Un résumé détaillé en français en est donné ici.
Même si lors de la dernière décennie des progrès ont été réalisés dans le développement de méthodes non-animales (NAMs), il reste des défis scientifiques et technologiques à relever. Mais ce ne sont pas les seuls obstacles. Des facteurs socioculturels, liés à la façon dont la recherche scientifique est réalisée, freinent leur acceptation et leur mise en oeuvre.
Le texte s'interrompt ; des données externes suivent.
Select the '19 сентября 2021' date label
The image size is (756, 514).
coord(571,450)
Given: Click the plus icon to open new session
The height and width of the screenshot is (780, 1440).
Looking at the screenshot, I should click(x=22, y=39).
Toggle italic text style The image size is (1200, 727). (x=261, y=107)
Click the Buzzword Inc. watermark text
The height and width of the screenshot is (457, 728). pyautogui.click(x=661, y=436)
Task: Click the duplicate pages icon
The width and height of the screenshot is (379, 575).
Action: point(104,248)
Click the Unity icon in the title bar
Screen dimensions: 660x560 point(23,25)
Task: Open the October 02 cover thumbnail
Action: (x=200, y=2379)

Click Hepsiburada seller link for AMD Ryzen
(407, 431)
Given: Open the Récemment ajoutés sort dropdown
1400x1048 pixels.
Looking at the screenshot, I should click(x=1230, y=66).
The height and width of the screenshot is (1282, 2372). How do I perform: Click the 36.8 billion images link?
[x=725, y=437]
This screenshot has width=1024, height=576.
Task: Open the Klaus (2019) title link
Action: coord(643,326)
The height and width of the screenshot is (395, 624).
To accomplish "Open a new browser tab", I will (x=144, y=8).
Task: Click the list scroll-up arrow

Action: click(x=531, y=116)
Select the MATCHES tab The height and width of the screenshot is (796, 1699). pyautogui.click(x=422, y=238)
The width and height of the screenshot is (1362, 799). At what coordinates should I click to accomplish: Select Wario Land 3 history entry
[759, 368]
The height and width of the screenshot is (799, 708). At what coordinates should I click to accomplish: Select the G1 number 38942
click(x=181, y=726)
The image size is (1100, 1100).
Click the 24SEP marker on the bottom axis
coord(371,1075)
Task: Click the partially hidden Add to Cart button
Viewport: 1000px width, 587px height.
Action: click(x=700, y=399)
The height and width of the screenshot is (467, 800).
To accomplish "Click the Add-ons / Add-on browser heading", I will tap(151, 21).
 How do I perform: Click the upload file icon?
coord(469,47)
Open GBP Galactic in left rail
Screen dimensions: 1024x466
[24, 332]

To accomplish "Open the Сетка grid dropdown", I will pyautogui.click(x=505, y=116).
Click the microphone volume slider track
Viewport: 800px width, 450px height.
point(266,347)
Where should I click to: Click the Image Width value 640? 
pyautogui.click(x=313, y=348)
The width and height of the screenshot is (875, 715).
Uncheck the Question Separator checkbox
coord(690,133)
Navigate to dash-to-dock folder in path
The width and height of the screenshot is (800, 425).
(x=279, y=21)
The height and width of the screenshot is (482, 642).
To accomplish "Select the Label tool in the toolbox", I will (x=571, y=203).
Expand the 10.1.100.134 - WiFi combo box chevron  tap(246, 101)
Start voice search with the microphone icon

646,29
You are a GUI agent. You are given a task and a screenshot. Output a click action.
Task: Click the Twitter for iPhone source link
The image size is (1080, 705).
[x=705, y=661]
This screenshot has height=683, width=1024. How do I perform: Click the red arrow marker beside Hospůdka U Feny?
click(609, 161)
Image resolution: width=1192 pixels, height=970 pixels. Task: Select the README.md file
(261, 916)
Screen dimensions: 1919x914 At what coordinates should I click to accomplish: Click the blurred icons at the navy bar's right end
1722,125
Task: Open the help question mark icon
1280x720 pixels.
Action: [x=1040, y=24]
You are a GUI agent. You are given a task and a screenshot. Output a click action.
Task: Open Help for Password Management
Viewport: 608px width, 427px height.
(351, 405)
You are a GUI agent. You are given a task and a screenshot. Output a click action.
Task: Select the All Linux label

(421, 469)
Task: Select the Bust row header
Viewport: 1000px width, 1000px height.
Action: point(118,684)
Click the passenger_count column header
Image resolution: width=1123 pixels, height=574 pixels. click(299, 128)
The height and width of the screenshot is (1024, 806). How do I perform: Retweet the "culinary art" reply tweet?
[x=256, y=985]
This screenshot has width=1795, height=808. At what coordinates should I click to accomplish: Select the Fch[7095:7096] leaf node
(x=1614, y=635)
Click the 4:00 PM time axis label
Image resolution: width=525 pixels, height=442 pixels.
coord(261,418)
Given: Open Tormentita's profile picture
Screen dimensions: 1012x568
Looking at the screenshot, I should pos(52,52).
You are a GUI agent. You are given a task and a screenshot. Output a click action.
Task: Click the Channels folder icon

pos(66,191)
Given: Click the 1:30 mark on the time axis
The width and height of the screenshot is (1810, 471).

Ce rapport a cherché à mettre en évidence ces facteurs constituant des barrières dans l’utilisation des NAMs et à déterminer quels sont les moteurs de l’utilisation d’animaux dans la recherche académique. Il est basé sur une enquête qualitative menée dans les universités et écoles de médecine au Royaume-Uni auprès de chercheurs et étudiants post-doctorants de toutes disciplines (32 entretiens approfondis, dont 8 post-doctorants).
Ont émergé 11 thèmes-clés qui mettent en évidence les facteurs d’inertie : impression de sécurité de l’utilisation d’animaux pour obtenir des résultats, importance des connaissances acquises sur les principaux modèles animaux, facilité pour trouver un poste, investissement continu dans les infrastructures animales. La mise en œuvre et l’engagement envers les 3R sont parfois perçus comme seulement symboliques aussi bien au niveau institutionnel qu’au niveau des chercheurs. Les 3R ne restent que des « cases à cocher », on fait « comme si on faisait des efforts » sans s’y investir sérieusement.
Par ailleurs, les obstacles pour développer et diffuser les NAMs sont l’insuffisance de formations dédiées, la perception des limitations des NAMs sur le plan technico-scientifique (avec la perception que tout résultat devra être validé sur des modèles animaux pour que la publication soit acceptée dans une bonne revue), le risque pris par les chercheurs qui s’orienteraient dans cette voie en termes de temps d’acquisition et de mise au point de la technologie, temps pendant lequel ils ne publient pas dans un contexte où publier est indispensable pour avancer dans la carrière scientifique, notamment pour les jeunes. Ces différents facteurs rendent difficile l’accès aux financements alors que les coûts de développement des NAMs et de mise en place des infrastructures adéquates (espace, équipements, expertise et support) sont considérés comme élevés. Pour investir sur les NAMs, il faut un soutien institutionnel, ce ne peut pas être le choix d’un seul chercheur.
Les auteurs soulignent le manque de communication et de collaboration entre ceux développant/utilisant des NAMs et ceux utilisant des animaux. Or, il faudrait que le dialogue s’engage de manière non conflictuelle entre les deux groupes. L’enjeu est de partager l’information, suggérer des alternatives potentielles, engager des collaborations, créer des espaces de discussions pour diffuser l’information sur l’apport scientifique des NAMs.
Une position souvent défendue consiste à faire des NAMs non des méthodes de remplacement de l’utilisation d’animaux, mais des méthodes complémentaires permettant en particulier de mener des investigations in vivo plus précises et in fine de réduire l’utilisation d’animaux. Elles sont aussi utilisées en complément des recherches animales, fournissant une autre manière de répondre à une question scientifique. Il y a d’une manière générale un manque de confiance dans la faisabilité d’un remplacement complet : est mise en avant l’importance d’utiliser un organisme vivant entier, au moins à une étape de la recherche, surtout dans les études de systèmes physiologiques complexes.
Dans ce contexte, il est d’autant plus important d’affirmer l’impératif éthique du remplacement.
Au regard de ces observations, les auteurs dressent des perspectives : les chercheurs doivent savoir quelles NAMs sont particulièrement pertinentes pour leurs travaux et en comprendre la valeur. Ils doivent pouvoir les utiliser en toute confiance, en disposant de l’infrastructure et du soutien nécessaires. L’utilisation des NAMs doit s’inscrire dans les structures établies de reconnaissance dans le monde universitaire, les chercheurs pouvant publier les données issues des NAMs dans des revues à fort impact et accéder à des financements.